### Выбранный отрывок
====================

Связалась с Мухиным и польская разведка. В итоге она получила кое-какую изготовленную в ОГПУ информацию, а Мухин — возможность свободного передвижения по Польше и право поездок из Варшавы в Париж в любое время. Денежный гонорар — само собой разумеется. Держался он при этом настолько уверенно, даже надменно, что польские офицеры, обычно не очень-то церемонившиеся с белогвардейскими шпионами, заискивали перед ним.

— У Андрея Павловича стальные нервы, если они у него вообще есть, — говорил впоследствии Артузову Зекунов.

Через то же «окно» на границе Федоров, Зекунов и Фомичев переправились в СССР.

Теперь уже наступил черед чекистов проявить гостеприимство. Сотрудники ОГПУ в Москве, Минске и других городах, в частности Ян Крикман, сделали все, чтобы у Фомичева сложилось впечатление о существующей в стране мощной, хорошо законспирированной контрреволюционной организации. Устроили ему и встречу с руководителями ЛД. На ней присутствовал и сам Артузов, под псевдонимом конечно.

====================

(Данные указания точек на страницах и экранах)
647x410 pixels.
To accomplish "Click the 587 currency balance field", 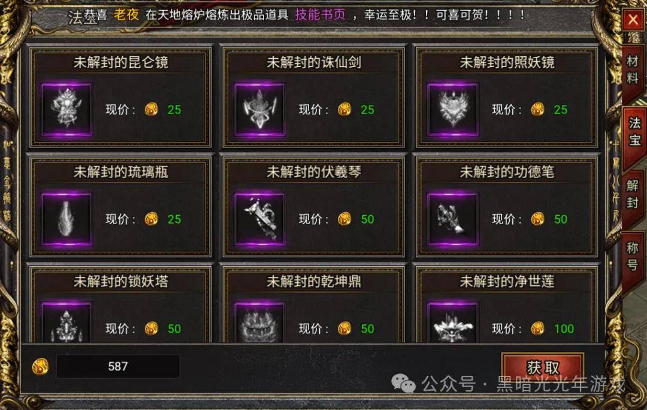I will pos(117,366).
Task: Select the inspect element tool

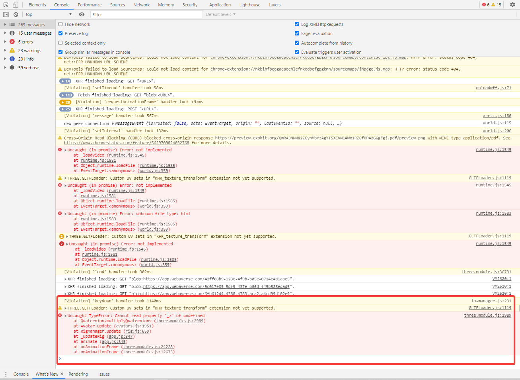Action: [6, 4]
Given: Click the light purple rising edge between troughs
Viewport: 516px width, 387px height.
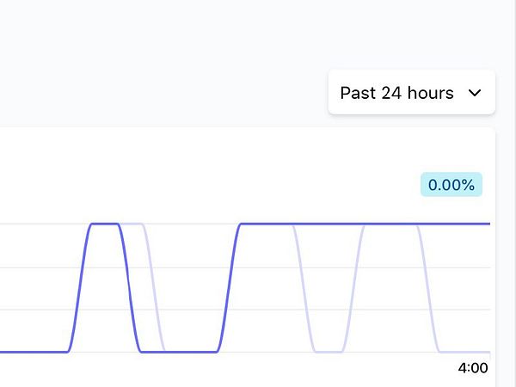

====================

### Вопросы и задания
- 1) Ответьте по выбранному отрывку:
(a) Какие возможность и право получил Мухин?
(b) Кто говорил Артузову о стальных нервах Андрея Павловича?
(c) Как Артузов присутствовал на встрече с руководителями ЛД?
- 2) Пожалуйста, напишите продолжение выбранного отрывка, начав сразу после его последней фразы.

### Ответы
- 1)
(a) Мухин получил возможность свободного передвижения по Польше и право поездок из Варшавы в Париж в любое время.
(b) Зекунов.
(c) Под псевдонимом.

- 2)
Фомичев из кожи лез, убеждая «центр» организации в желательности объединения. Это и требовалось Артузову: чтобы идею высказали первыми савинковцы, а не «Либеральные демократы». В мягкой форме, но твердо по существу он дал понять эмиссару «великого террориста», что в объединении с несуществующим фактически на территории СССР «Союзом» его организация не нуждается. Она вообще пошла на контакт лишь из-за огромного личного уважения к Савинкову. О том, что было дальше, один из сотрудников Артузова, присутствовавший на «совещании», писал: «Встреча несколько охладила оптимистические настроения Фомичева. Он увидел, что «организация» идет на контакт неохотно. Представитель «организации» откровенно заявил Фомичеву, что он не видит в савинковской организации реальной силы, а слияние двух неравных сил едва ли целесообразно. Тогда Фомичев логическим ходом событий принужден был заявить: «Давайте встретимся с Борисом Викторовичем Савинковым, а там видно будет». Эта установка создала для нас чрезвычайно выгодное положение, ибо приглашение о поездке в Париж выдвигали не мы, а противная сторона».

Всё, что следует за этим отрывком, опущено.